Task goal
Lay out the lines below as a JSON list of strings, with one string per line and no strings for blank lines.

Entries for locating words and elements
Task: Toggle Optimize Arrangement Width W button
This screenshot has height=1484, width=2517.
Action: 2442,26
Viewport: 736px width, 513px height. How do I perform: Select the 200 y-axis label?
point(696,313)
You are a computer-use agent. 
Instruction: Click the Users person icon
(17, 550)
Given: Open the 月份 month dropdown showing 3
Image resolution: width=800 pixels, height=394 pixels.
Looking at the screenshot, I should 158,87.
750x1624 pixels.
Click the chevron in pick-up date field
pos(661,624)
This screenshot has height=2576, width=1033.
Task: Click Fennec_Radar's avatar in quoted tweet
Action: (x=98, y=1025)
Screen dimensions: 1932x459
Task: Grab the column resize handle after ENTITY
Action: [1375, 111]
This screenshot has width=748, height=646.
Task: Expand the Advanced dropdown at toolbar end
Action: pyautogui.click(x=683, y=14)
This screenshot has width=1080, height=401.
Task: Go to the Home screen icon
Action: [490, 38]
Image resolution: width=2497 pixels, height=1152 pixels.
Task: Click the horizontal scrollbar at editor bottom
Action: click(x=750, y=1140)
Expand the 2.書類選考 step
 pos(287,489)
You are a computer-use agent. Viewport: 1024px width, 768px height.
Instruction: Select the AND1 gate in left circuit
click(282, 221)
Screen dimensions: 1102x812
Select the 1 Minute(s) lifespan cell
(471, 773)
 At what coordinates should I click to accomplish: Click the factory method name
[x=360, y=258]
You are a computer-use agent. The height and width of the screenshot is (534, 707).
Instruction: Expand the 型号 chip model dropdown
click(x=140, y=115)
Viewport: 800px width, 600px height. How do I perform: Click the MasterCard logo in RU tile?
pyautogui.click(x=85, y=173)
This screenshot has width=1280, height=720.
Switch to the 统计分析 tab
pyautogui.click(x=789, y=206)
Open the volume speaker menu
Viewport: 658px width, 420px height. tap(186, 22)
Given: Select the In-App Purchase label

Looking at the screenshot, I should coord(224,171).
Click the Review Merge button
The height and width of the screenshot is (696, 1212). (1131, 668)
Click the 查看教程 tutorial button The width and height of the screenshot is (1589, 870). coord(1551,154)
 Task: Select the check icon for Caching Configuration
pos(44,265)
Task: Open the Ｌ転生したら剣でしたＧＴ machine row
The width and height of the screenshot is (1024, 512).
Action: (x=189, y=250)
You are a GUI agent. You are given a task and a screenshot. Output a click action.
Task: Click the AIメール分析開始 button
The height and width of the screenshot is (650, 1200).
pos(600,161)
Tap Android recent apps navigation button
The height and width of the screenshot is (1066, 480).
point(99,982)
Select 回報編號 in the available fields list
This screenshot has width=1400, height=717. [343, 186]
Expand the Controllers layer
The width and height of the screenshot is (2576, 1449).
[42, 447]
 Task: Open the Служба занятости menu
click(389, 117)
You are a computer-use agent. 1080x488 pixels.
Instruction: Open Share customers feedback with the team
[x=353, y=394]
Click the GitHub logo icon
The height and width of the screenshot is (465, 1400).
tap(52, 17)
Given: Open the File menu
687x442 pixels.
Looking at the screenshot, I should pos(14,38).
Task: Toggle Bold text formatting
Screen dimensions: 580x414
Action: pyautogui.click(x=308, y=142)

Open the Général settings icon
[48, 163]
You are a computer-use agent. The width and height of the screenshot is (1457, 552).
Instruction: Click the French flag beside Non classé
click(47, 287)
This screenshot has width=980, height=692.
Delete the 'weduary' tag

Written reply
[
  "Task: Toggle Optimize Arrangement Width W button",
  "This screenshot has height=1484, width=2517.",
  "Action: 2442,26",
  "Viewport: 736px width, 513px height. How do I perform: Select the 200 y-axis label?",
  "point(696,313)",
  "You are a computer-use agent. ",
  "Instruction: Click the Users person icon",
  "(17, 550)",
  "Given: Open the 月份 month dropdown showing 3",
  "Image resolution: width=800 pixels, height=394 pixels.",
  "Looking at the screenshot, I should 158,87.",
  "750x1624 pixels.",
  "Click the chevron in pick-up date field",
  "pos(661,624)",
  "This screenshot has height=2576, width=1033.",
  "Task: Click Fennec_Radar's avatar in quoted tweet",
  "Action: (x=98, y=1025)",
  "Screen dimensions: 1932x459",
  "Task: Grab the column resize handle after ENTITY",
  "Action: [1375, 111]",
  "This screenshot has width=748, height=646.",
  "Task: Expand the Advanced dropdown at toolbar end",
  "Action: pyautogui.click(x=683, y=14)",
  "This screenshot has width=1080, height=401.",
  "Task: Go to the Home screen icon",
  "Action: [490, 38]",
  "Image resolution: width=2497 pixels, height=1152 pixels.",
  "Task: Click the horizontal scrollbar at editor bottom",
  "Action: click(x=750, y=1140)",
  "Expand the 2.書類選考 step",
  " pos(287,489)",
  "You are a computer-use agent. Viewport: 1024px width, 768px height.",
  "Instruction: Select the AND1 gate in left circuit",
  "click(282, 221)",
  "Screen dimensions: 1102x812",
  "Select the 1 Minute(s) lifespan cell",
  "(471, 773)",
  " At what coordinates should I click to accomplish: Click the factory method name",
  "[x=360, y=258]",
  "You are a computer-use agent. The height and width of the screenshot is (534, 707).",
  "Instruction: Expand the 型号 chip model dropdown",
  "click(x=140, y=115)",
  "Viewport: 800px width, 600px height. How do I perform: Click the MasterCard logo in RU tile?",
  "pyautogui.click(x=85, y=173)",
  "This screenshot has width=1280, height=720.",
  "Switch to the 统计分析 tab",
  "pyautogui.click(x=789, y=206)",
  "Open the volume speaker menu",
  "Viewport: 658px width, 420px height. tap(186, 22)",
  "Given: Select the In-App Purchase label",
  "Looking at the screenshot, I should coord(224,171).",
  "Click the Review Merge button",
  "The height and width of the screenshot is (696, 1212). (1131, 668)",
  "Click the 查看教程 tutorial button The width and height of the screenshot is (1589, 870). coord(1551,154)",
  " Task: Select the check icon for Caching Configuration",
  "pos(44,265)",
  "Task: Open the Ｌ転生したら剣でしたＧＴ machine row",
  "The width and height of the screenshot is (1024, 512).",
  "Action: (x=189, y=250)",
  "You are a GUI agent. You are given a task and a screenshot. Output a click action.",
  "Task: Click the AIメール分析開始 button",
  "The height and width of the screenshot is (650, 1200).",
  "pos(600,161)",
  "Tap Android recent apps navigation button",
  "The height and width of the screenshot is (1066, 480).",
  "point(99,982)",
  "Select 回報編號 in the available fields list",
  "This screenshot has width=1400, height=717. [343, 186]",
  "Expand the Controllers layer",
  "The width and height of the screenshot is (2576, 1449).",
  "[42, 447]",
  " Task: Open the Служба занятости menu",
  "click(389, 117)",
  "You are a computer-use agent. 1080x488 pixels.",
  "Instruction: Open Share customers feedback with the team",
  "[x=353, y=394]",
  "Click the GitHub logo icon",
  "The height and width of the screenshot is (465, 1400).",
  "tap(52, 17)",
  "Given: Open the File menu",
  "687x442 pixels.",
  "Looking at the screenshot, I should pos(14,38).",
  "Task: Toggle Bold text formatting",
  "Screen dimensions: 580x414",
  "Action: pyautogui.click(x=308, y=142)",
  "Open the Général settings icon",
  "[48, 163]",
  "You are a computer-use agent. The width and height of the screenshot is (1457, 552).",
  "Instruction: Click the French flag beside Non classé",
  "click(47, 287)",
  "This screenshot has width=980, height=692.",
  "Delete the 'weduary' tag"
]